[Excerpts from a dataset]

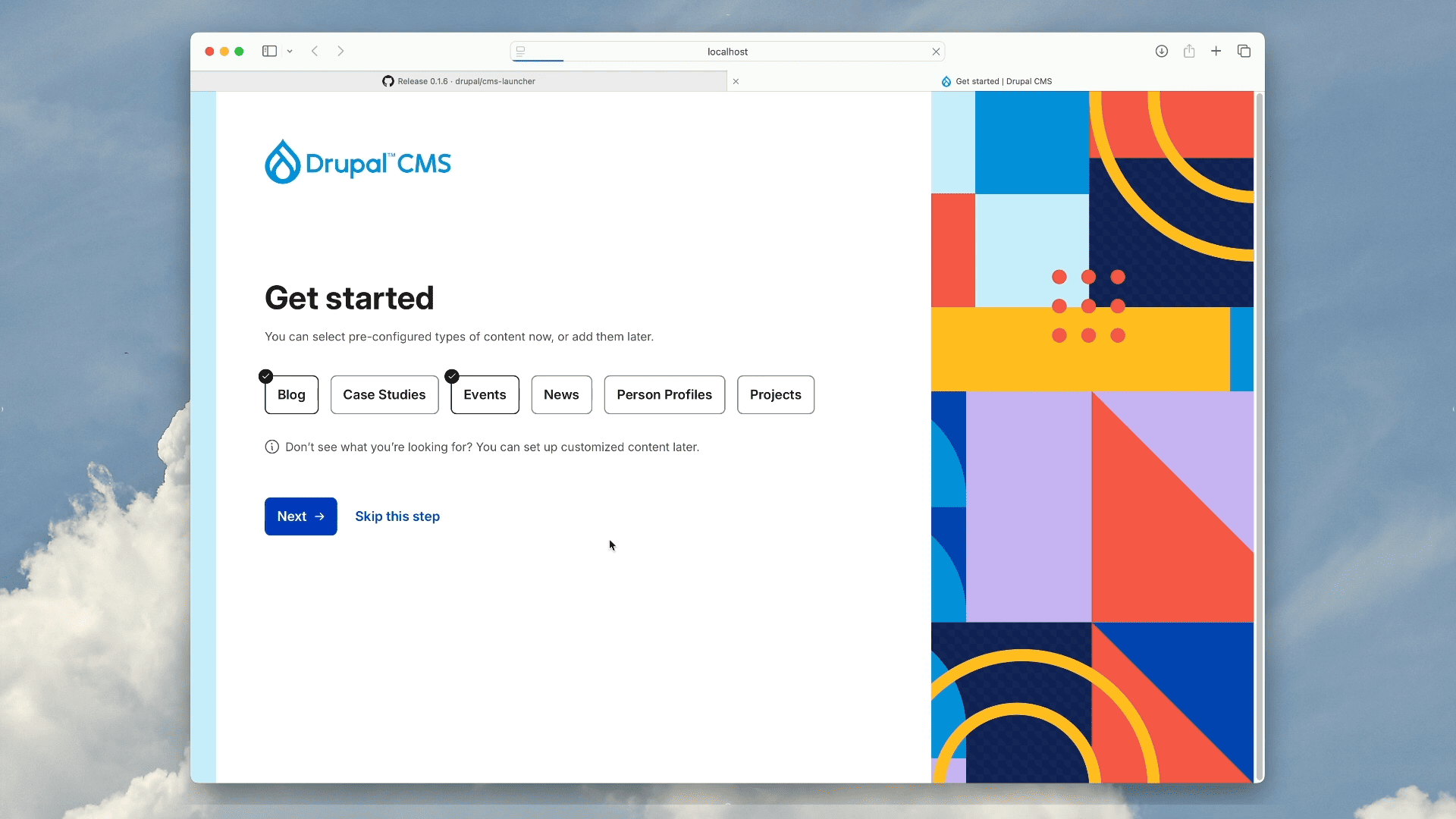Click the GitHub icon on the Release tab
This screenshot has height=819, width=1456.
click(x=388, y=81)

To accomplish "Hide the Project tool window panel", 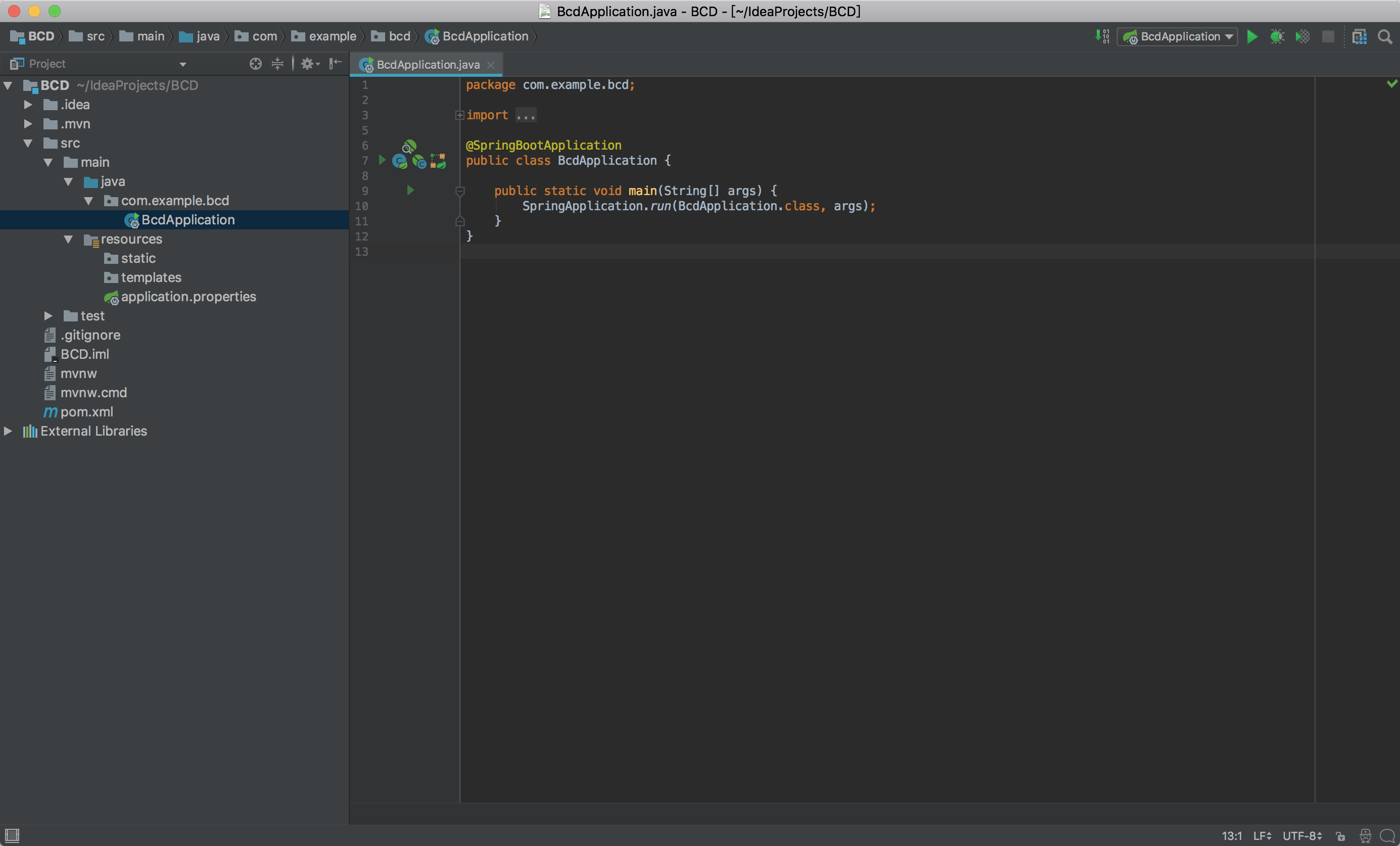I will 336,64.
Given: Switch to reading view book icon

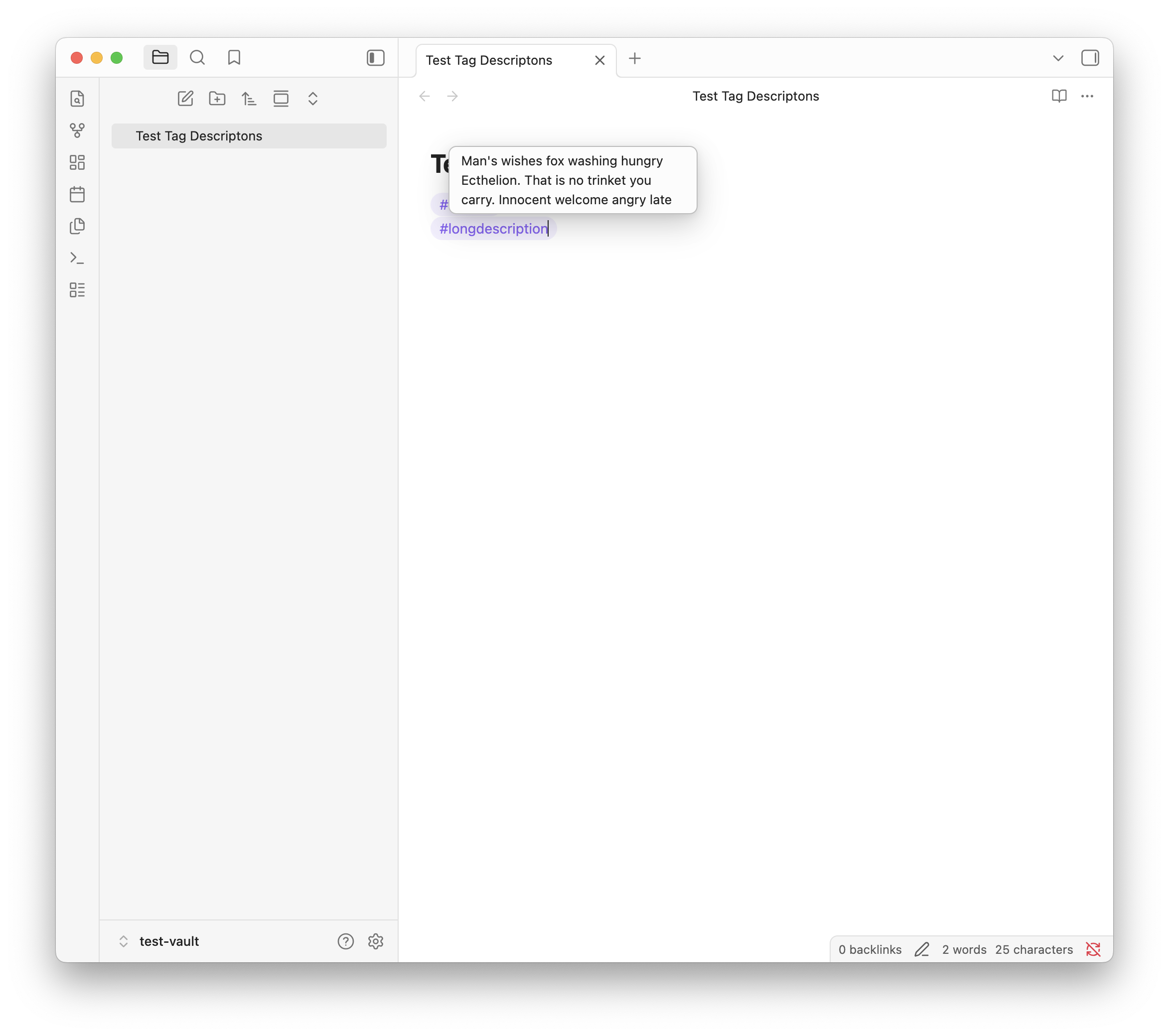Looking at the screenshot, I should 1058,96.
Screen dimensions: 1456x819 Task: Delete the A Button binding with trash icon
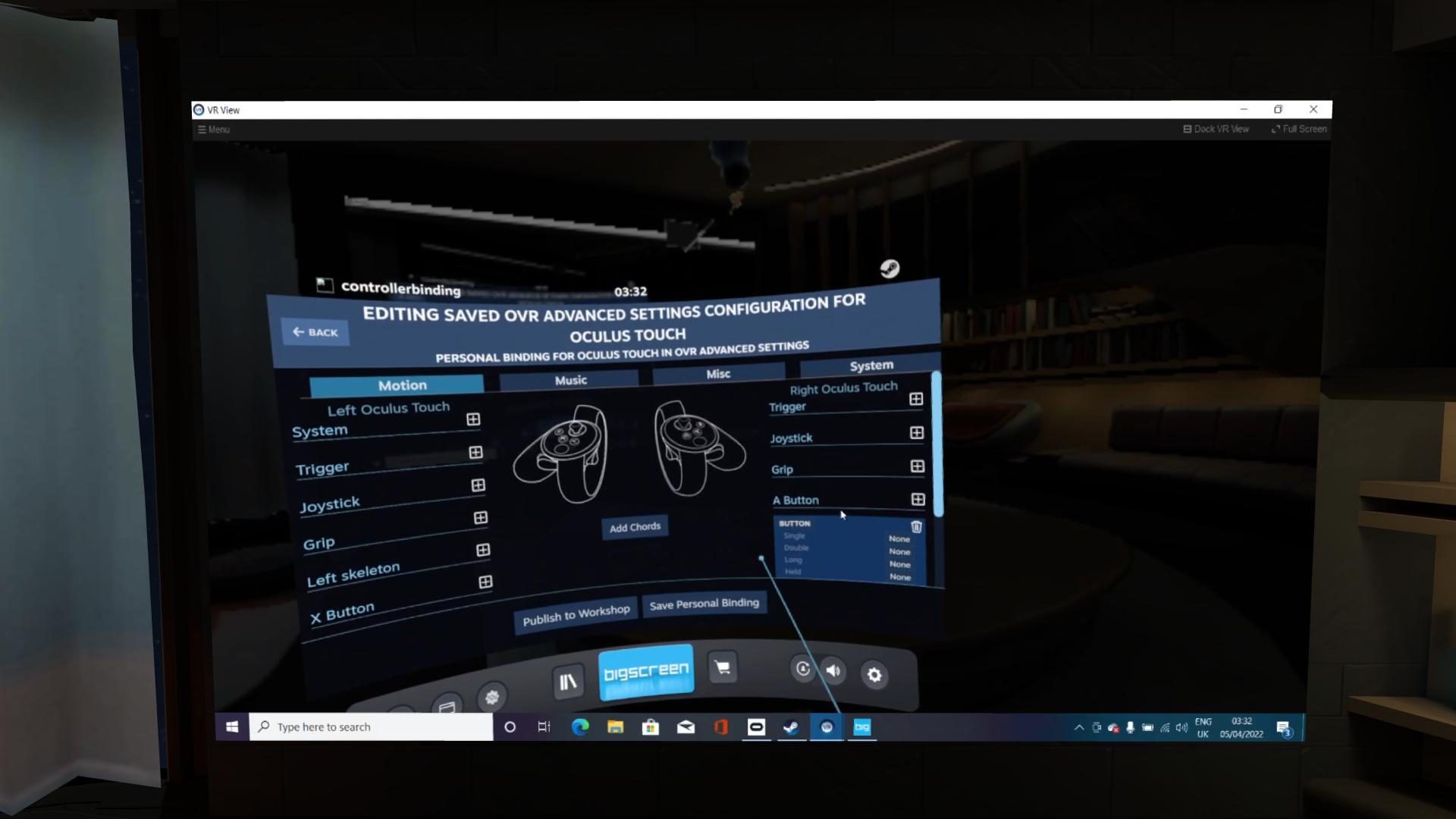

** Exercise goal **
Give again, unchanged, only the lines from the line containing "Given: Switch to reading view book icon" to the last line of the records above. Pictures do not belong in the copy.

** Response box **
Given: Switch to reading view book icon

Looking at the screenshot, I should 1058,96.
Screen dimensions: 1456x819 Task: Delete the A Button binding with trash icon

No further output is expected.